Bundesgerichtshof

Prozess um Lara Mias Tod wird neu aufgerollt

24. Mai 2011 | 17:45 Uhr | Von dpa

Der Prozess um die vernachlässigte Lara Mia muss neu aufgerollt werden. Der Bundesgerichtshof hat das Urteil gegen die Eltern aufgehoben. Es sei fehlerhaft.

Der 5. Strafsenat des Bundesgerichtshofs (BGH) in Leipzig hob das Urteil des Hamburger Landgerichtes auf und verwies die Sache zur erneuten Verhandlung zurück an eine andere Jugendschwurgerichtskammer. Das Urteil sei rechtsfehlerhaft, Beweise seien nicht ausreichend gewürdigt worden, sagte der Vorsitzende Richter Clemens Basdorf am Dienstag in Leipzig.
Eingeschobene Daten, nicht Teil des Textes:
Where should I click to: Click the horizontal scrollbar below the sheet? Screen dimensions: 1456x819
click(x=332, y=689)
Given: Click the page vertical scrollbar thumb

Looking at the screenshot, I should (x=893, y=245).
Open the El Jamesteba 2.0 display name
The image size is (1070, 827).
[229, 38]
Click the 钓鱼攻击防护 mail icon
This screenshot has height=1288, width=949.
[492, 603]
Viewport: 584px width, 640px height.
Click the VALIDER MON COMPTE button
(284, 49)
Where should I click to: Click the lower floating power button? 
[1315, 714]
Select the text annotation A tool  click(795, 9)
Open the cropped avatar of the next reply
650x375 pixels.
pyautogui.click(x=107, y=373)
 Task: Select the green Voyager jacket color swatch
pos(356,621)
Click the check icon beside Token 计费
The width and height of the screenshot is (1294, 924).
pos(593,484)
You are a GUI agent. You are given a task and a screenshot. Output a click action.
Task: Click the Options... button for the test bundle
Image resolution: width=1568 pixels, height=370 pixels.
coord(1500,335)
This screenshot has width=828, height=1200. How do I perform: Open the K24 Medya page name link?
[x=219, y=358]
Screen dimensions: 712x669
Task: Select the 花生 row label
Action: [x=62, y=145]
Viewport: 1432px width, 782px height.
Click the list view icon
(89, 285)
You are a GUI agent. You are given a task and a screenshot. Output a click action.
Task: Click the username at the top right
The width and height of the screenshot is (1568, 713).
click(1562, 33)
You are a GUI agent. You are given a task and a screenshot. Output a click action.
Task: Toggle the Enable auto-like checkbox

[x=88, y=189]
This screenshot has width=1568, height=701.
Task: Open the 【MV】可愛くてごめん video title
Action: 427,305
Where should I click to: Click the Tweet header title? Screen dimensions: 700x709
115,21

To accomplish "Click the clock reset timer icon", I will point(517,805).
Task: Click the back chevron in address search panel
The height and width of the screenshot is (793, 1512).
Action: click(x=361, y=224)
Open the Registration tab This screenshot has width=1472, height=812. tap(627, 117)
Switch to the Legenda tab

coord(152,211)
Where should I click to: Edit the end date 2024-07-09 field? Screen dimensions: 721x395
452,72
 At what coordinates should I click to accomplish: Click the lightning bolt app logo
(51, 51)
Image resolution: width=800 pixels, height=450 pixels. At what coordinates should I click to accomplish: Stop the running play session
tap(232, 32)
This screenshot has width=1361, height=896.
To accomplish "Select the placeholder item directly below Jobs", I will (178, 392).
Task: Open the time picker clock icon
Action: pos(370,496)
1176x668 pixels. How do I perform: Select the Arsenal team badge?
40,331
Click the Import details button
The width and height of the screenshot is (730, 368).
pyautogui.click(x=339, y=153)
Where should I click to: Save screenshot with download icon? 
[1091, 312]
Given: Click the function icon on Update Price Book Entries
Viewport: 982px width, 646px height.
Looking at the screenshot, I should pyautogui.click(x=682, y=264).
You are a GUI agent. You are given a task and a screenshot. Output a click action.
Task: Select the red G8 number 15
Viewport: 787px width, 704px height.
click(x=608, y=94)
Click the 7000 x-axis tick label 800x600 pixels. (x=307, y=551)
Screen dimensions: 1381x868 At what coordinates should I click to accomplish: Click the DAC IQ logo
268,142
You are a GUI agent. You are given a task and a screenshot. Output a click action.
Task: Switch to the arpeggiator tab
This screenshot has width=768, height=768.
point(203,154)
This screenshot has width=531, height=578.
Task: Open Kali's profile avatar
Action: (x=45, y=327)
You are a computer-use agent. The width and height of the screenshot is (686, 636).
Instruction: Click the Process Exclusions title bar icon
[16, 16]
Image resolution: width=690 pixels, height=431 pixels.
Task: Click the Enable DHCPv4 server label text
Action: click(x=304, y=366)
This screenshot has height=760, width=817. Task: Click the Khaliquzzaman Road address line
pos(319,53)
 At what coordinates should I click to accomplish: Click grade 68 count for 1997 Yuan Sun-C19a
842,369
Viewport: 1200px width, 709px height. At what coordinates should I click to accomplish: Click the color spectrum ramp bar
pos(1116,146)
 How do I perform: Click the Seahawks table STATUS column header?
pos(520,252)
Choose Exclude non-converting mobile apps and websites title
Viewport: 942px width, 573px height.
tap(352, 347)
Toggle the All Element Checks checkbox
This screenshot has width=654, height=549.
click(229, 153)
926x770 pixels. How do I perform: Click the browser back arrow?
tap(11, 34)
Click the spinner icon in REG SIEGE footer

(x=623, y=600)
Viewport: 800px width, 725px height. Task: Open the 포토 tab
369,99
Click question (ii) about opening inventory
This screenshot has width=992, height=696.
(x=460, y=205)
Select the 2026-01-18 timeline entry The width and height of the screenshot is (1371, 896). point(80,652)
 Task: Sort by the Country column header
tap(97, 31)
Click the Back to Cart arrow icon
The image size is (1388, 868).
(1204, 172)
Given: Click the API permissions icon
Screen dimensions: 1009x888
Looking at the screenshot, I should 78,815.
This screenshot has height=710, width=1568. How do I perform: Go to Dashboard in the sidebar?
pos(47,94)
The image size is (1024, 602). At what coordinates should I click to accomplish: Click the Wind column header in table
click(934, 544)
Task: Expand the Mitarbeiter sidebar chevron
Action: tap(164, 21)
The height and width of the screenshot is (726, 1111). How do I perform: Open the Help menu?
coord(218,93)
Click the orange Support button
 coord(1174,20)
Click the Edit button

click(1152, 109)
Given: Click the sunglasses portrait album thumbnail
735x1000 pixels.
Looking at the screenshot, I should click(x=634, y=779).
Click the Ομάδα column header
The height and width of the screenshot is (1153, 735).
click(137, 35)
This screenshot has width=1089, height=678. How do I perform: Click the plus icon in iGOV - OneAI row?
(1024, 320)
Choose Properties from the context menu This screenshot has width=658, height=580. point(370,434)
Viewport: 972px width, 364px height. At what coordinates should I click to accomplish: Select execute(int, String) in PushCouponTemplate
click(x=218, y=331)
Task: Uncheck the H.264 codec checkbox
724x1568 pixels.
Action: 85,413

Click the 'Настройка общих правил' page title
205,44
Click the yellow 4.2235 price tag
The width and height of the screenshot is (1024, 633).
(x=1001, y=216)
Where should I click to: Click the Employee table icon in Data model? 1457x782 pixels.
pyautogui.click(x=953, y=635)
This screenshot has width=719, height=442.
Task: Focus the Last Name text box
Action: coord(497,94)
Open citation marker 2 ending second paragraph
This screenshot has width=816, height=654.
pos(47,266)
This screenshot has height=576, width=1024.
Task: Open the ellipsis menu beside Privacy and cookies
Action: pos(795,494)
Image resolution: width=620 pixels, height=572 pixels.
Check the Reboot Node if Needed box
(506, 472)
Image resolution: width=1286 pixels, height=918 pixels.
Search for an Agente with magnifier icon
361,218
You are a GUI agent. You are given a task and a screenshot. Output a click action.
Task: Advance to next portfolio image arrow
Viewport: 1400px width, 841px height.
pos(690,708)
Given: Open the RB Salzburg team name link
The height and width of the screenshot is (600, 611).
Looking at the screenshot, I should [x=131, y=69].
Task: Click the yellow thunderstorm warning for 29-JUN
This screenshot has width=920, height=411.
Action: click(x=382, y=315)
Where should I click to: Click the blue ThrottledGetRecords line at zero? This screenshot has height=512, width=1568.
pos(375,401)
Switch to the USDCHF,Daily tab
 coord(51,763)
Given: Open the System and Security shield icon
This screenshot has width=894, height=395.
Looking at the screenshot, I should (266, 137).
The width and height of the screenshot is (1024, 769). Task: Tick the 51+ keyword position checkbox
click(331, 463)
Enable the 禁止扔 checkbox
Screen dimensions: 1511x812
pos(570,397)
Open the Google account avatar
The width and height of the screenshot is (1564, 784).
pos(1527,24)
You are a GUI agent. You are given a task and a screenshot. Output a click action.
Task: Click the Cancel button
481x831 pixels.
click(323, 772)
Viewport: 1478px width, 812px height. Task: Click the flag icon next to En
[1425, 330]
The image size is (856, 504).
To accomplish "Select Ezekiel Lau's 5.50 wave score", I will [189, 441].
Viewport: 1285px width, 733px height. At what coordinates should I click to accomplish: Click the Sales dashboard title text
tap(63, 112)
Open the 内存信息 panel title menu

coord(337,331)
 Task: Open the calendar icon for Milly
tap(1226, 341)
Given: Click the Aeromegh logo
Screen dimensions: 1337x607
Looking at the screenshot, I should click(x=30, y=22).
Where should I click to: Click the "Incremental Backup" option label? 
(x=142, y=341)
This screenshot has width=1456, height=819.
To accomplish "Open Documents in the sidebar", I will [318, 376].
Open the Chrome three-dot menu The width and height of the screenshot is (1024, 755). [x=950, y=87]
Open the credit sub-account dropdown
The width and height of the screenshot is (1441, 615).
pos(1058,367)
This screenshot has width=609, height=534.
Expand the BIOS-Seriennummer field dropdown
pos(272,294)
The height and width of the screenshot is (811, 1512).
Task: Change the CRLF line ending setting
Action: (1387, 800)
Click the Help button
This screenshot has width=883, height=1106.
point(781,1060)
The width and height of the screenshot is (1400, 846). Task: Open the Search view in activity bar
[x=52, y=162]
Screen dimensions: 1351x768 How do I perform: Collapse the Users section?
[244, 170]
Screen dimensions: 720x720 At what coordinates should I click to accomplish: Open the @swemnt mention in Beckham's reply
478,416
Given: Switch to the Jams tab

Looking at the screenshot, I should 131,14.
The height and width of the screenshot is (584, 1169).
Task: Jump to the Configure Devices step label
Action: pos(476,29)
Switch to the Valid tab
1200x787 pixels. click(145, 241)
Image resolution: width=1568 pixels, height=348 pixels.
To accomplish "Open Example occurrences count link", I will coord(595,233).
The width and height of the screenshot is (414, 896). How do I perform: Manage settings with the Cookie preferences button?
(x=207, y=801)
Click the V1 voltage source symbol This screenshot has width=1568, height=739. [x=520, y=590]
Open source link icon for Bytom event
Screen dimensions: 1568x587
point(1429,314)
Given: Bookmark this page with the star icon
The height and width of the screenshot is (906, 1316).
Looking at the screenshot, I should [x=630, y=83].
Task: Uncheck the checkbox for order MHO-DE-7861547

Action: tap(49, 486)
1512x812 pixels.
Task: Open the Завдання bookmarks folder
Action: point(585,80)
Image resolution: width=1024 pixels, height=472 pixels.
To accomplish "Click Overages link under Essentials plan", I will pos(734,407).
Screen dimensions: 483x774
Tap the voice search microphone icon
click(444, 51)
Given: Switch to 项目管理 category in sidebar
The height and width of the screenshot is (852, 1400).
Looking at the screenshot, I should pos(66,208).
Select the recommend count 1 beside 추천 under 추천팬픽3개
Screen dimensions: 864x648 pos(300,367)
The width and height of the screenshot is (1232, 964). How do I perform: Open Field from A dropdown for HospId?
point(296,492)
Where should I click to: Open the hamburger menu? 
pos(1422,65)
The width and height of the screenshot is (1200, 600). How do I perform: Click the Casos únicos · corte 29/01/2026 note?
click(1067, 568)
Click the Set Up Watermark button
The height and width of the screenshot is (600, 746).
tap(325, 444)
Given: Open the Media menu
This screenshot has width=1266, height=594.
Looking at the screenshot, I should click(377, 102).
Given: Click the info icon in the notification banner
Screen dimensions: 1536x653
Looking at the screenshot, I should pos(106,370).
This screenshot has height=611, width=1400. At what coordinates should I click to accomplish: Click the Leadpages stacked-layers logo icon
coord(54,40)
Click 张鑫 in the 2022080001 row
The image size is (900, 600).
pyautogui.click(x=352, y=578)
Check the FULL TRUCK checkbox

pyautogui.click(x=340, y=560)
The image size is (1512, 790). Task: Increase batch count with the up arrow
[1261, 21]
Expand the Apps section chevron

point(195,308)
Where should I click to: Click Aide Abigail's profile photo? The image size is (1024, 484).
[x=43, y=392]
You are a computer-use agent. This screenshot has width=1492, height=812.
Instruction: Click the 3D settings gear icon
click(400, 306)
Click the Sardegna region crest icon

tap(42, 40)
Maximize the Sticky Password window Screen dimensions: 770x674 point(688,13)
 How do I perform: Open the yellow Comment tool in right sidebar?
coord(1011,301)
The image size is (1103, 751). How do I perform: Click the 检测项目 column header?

Er macht zugleich deutlich, dass Lara Mias Mutter und ihr Ex-Freund in einem neuen Prozess nicht wieder so glimpflich davonkommen dürften.

Die neun Monate alte Lara Mia war im März 2009 gestorben, völlig abgemagert auf nur noch 4,8 Kilogramm. Die inzwischen 20 Jahre alte Mutter und ihr drei Jahre älterer Ex-Freund hatten das Baby monatelang nicht genug gefüttert - aus Gleichgültigkeit, wie die Richter annahmen. Um ihr Haustier - einen Hasen - hätten sie sich mehr gekümmert als um Lara Mia. Das Paar war im ersten Anlauf lediglich zu Jugendstrafen auf Bewährung von zwei Jahren sowie neun Monaten verurteilt worden. Die Staatsanwaltschaft hatte das Urteil als zu milde angefochten.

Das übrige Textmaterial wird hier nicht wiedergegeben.